■ Given exercise
Quote each of the following lines verbatim, leaving every word and character unchanged.

■ Data supplied

*****

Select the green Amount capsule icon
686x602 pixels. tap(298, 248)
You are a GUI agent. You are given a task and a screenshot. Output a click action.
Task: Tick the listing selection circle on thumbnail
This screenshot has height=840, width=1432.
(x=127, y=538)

*****

■ Response for this exercise
Select the green Amount capsule icon
686x602 pixels. tap(298, 248)
You are a GUI agent. You are given a task and a screenshot. Output a click action.
Task: Tick the listing selection circle on thumbnail
This screenshot has height=840, width=1432.
(x=127, y=538)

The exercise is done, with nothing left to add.